Because of this unfortunate reality, less invasive as well as motion sparing technologies have been developed to deal with spinal stenosis which is a condition usually occurring in an older more fragile population. The X STOP implant was introduced to limit extension at stenotic motion segments while preserving flexion, rotation, and lateral bending. The X STOP device is implanted between the spinous processes of the pathologic motion segment after minimal dissection and without disrupting the spinal canal or stability of the spine. As an interspinous process implant, the X STOP device has the added benefit of unloading the degenerative motion segment. In a cadaveric study using magnetic resonance imaging (MRI) to quantify the dimensions of the spinal canal and foramina in extension, the X STOP was shown to significantly increase all cross-sectional areas. Another similarly designed study demonstrated the X STOP to significantly decrease intervertebral disc pressure at the implanted level while maintaining normal pressure and kinematics at adjacent, uninstrumented levels. Most importantly, in a randomized study comparing 100 X STOP patients with 91 control patients, the X STOP patients had significantly improved outcomes and satisfaction rates while maintaining a very low and favorable complication rate.

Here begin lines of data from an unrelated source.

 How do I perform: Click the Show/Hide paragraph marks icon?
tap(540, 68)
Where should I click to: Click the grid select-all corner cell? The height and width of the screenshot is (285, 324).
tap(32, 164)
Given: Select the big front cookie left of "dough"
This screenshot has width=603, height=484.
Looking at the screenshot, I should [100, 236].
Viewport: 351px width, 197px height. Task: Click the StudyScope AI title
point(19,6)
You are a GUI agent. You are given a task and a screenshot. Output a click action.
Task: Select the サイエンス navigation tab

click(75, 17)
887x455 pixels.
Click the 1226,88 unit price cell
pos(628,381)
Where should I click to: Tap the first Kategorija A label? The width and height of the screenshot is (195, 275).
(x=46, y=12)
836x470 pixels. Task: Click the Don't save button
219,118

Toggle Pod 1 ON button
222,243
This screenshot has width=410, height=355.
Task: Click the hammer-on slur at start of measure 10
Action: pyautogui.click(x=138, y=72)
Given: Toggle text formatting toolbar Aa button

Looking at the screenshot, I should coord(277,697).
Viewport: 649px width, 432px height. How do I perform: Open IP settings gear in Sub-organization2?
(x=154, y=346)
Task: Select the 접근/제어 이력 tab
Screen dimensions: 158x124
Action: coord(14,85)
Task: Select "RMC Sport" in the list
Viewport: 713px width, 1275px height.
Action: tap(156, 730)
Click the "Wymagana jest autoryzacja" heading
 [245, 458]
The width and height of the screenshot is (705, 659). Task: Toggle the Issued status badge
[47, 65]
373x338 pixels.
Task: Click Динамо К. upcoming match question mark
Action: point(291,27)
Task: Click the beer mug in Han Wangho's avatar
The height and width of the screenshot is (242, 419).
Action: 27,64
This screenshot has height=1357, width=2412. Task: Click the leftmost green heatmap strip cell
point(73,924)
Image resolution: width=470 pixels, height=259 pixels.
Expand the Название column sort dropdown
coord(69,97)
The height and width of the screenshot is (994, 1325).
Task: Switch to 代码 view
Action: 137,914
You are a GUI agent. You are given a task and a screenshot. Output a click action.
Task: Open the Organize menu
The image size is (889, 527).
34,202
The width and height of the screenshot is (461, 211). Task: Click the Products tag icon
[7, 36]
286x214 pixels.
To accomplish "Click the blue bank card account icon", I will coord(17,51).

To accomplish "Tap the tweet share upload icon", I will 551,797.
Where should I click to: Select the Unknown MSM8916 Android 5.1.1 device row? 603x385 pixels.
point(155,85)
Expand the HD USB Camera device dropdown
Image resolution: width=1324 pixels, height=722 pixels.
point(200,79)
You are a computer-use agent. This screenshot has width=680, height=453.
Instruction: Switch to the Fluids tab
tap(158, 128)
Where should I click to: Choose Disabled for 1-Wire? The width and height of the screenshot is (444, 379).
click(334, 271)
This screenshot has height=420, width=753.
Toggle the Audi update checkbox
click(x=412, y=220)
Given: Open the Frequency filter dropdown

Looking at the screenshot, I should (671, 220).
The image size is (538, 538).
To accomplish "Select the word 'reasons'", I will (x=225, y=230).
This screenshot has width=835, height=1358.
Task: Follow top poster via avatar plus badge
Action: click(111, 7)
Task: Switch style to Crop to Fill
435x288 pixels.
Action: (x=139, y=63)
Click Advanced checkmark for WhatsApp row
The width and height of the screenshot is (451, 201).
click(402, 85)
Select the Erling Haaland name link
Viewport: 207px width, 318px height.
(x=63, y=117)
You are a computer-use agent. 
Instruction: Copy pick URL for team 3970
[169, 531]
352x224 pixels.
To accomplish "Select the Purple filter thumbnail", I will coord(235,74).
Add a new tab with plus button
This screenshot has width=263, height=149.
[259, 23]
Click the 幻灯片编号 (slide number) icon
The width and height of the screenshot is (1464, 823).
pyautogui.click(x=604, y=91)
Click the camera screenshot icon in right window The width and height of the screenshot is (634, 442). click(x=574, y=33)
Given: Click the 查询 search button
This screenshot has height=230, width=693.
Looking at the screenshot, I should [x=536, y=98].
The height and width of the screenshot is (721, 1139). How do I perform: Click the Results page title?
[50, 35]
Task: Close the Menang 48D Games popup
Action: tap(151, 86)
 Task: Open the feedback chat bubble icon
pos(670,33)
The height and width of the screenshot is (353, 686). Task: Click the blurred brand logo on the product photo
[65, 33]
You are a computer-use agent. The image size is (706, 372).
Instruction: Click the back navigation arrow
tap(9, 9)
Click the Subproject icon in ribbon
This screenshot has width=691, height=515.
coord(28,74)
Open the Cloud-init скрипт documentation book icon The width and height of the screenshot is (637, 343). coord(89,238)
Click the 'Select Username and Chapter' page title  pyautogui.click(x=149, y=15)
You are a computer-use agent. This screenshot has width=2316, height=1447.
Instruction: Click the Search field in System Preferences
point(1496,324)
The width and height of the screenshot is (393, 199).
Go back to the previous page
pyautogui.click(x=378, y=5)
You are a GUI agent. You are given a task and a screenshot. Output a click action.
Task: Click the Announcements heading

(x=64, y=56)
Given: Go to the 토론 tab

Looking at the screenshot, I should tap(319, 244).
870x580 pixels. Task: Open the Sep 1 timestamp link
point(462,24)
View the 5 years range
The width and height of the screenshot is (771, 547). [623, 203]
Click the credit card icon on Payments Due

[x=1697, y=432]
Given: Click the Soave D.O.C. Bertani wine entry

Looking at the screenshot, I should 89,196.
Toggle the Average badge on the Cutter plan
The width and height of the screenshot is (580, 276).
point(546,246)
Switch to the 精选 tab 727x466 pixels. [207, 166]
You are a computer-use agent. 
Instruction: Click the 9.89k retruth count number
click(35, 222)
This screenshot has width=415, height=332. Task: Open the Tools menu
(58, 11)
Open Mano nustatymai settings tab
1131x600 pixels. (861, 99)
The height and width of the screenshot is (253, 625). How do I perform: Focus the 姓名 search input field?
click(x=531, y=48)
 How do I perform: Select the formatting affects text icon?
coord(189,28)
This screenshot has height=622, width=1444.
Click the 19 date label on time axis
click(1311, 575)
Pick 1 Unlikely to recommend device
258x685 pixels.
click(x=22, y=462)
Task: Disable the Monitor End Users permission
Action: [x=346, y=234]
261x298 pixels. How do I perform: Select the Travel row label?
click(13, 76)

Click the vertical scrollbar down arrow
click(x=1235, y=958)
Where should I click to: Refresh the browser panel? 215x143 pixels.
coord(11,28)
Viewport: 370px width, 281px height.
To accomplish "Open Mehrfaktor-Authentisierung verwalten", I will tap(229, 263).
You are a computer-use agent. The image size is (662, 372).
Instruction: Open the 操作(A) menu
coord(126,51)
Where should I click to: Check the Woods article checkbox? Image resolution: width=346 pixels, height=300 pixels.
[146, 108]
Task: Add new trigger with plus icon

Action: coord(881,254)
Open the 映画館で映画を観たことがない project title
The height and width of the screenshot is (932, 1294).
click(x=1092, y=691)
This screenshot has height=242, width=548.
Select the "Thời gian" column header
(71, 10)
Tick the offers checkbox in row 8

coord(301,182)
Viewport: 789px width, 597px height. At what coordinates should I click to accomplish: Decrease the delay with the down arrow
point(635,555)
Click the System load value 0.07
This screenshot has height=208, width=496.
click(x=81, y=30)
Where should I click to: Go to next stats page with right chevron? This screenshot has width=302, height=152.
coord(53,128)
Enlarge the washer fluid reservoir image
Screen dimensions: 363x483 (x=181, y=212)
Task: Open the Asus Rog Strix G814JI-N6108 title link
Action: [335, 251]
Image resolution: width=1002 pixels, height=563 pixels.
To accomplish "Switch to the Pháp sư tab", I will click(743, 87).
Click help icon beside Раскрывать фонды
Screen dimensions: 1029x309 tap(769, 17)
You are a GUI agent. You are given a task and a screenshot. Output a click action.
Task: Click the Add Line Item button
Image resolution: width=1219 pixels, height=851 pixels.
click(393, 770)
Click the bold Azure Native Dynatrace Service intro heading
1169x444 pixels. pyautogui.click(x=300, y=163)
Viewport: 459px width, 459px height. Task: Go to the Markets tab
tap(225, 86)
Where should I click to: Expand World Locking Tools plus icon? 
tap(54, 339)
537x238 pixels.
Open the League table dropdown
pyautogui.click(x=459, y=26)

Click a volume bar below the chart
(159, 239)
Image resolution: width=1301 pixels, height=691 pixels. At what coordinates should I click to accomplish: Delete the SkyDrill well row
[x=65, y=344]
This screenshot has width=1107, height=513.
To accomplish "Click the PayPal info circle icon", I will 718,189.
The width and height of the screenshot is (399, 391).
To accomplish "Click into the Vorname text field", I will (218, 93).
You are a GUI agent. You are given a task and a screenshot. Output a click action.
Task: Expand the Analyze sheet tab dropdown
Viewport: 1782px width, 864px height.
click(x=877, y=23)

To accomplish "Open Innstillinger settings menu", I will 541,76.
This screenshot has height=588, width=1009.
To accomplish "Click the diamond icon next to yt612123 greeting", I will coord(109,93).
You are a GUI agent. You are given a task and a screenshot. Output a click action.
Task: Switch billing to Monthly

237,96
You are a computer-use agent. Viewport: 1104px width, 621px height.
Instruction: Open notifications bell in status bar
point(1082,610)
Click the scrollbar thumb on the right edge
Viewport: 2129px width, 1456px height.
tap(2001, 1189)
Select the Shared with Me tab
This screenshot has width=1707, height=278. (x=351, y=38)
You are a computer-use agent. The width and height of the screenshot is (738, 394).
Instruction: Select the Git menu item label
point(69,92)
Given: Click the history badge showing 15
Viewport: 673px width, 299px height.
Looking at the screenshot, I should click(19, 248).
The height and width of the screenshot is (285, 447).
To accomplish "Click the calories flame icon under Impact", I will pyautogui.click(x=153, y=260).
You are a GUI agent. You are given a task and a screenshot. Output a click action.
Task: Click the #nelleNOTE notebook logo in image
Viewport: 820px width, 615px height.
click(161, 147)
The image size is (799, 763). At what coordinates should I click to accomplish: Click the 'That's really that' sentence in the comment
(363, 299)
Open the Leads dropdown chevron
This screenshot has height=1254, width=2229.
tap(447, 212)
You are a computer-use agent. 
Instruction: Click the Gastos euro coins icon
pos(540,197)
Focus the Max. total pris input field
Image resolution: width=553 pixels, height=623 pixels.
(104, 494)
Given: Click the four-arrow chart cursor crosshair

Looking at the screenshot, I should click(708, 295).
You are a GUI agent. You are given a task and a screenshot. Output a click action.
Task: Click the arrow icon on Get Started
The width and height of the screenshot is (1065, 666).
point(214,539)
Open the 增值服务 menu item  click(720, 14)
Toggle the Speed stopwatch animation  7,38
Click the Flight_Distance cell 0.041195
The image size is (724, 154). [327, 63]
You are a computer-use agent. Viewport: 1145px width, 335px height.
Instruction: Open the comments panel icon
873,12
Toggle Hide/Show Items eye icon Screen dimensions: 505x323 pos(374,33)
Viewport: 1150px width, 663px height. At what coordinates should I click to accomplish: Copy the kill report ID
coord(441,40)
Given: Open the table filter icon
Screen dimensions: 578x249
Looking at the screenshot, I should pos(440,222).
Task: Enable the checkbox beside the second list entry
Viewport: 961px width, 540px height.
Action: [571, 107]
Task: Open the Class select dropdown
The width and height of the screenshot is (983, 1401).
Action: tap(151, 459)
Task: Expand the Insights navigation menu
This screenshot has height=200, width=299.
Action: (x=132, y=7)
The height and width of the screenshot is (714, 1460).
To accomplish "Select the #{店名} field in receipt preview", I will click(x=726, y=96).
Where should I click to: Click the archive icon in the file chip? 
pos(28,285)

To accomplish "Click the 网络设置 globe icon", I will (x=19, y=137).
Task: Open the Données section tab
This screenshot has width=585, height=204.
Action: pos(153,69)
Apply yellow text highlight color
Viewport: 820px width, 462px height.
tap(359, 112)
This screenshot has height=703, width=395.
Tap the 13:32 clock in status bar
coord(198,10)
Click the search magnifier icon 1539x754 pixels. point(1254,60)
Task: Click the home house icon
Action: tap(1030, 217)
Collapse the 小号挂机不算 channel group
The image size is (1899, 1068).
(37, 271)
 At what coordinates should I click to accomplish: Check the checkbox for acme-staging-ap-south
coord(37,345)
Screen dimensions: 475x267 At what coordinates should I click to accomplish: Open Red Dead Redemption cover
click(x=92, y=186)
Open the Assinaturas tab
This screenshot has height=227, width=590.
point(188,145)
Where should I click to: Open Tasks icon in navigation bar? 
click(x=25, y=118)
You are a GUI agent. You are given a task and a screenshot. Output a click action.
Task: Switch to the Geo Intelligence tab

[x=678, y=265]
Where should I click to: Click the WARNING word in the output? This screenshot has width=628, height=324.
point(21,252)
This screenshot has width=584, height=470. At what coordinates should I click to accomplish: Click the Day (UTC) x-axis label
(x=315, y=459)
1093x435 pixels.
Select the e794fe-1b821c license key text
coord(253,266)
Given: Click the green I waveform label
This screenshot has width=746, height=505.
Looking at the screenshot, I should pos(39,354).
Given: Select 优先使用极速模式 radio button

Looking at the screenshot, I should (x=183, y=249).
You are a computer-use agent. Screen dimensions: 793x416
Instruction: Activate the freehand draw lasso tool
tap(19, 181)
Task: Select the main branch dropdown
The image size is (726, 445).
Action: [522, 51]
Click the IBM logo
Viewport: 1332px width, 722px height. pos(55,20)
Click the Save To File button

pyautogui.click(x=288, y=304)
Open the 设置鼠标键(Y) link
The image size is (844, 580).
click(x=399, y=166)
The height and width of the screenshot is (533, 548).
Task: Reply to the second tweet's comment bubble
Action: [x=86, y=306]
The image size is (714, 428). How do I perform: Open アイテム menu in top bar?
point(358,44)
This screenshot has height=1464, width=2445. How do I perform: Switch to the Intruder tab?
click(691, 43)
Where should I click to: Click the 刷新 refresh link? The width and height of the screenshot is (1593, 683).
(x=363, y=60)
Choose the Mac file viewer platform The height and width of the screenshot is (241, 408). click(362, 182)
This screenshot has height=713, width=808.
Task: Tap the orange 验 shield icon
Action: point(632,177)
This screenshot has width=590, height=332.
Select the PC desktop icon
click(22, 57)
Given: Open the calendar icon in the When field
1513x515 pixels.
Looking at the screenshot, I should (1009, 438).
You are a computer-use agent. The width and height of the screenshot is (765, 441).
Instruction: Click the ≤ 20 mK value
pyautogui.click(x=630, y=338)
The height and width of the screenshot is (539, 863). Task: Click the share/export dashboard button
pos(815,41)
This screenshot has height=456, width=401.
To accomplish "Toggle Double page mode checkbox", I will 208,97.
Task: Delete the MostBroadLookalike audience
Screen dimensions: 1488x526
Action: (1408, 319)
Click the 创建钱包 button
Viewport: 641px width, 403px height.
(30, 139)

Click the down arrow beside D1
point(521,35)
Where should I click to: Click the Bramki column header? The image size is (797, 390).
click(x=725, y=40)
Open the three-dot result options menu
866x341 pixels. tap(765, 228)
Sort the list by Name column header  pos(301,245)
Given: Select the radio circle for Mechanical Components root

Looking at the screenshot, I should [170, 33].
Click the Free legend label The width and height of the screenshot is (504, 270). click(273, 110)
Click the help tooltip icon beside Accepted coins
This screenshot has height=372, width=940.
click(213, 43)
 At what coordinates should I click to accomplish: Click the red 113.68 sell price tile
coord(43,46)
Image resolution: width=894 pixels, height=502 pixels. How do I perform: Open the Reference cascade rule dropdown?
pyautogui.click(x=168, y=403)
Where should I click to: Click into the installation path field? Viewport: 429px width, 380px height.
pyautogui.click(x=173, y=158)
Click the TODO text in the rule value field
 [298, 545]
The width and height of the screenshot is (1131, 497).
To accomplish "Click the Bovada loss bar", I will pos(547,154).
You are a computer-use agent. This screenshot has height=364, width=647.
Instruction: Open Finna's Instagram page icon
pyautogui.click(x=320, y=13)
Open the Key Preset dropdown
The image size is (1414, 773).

The simplicity and ease of implanting the X-STOP device complements its potential to greatly enhance the quality of life of patients suffering from spinal stenosis. Besides a very low complication rate, a very short operative time, and minimal blood loss, the device and its associated technique has the added advantages of preserving the native spinal architecture, providing a completely reversible treatment, maintaining spinal motion and the normal kinematics of adjacent spinal motion segments, and allowing immediate and expedited recovery and rehabilitation. In a patient with spinal stenosis and positional, debilitating neurogenic claudication, interspinous process decompression with the X STOP device is proving to be a very good minimally invasive, safe, and efficacious option.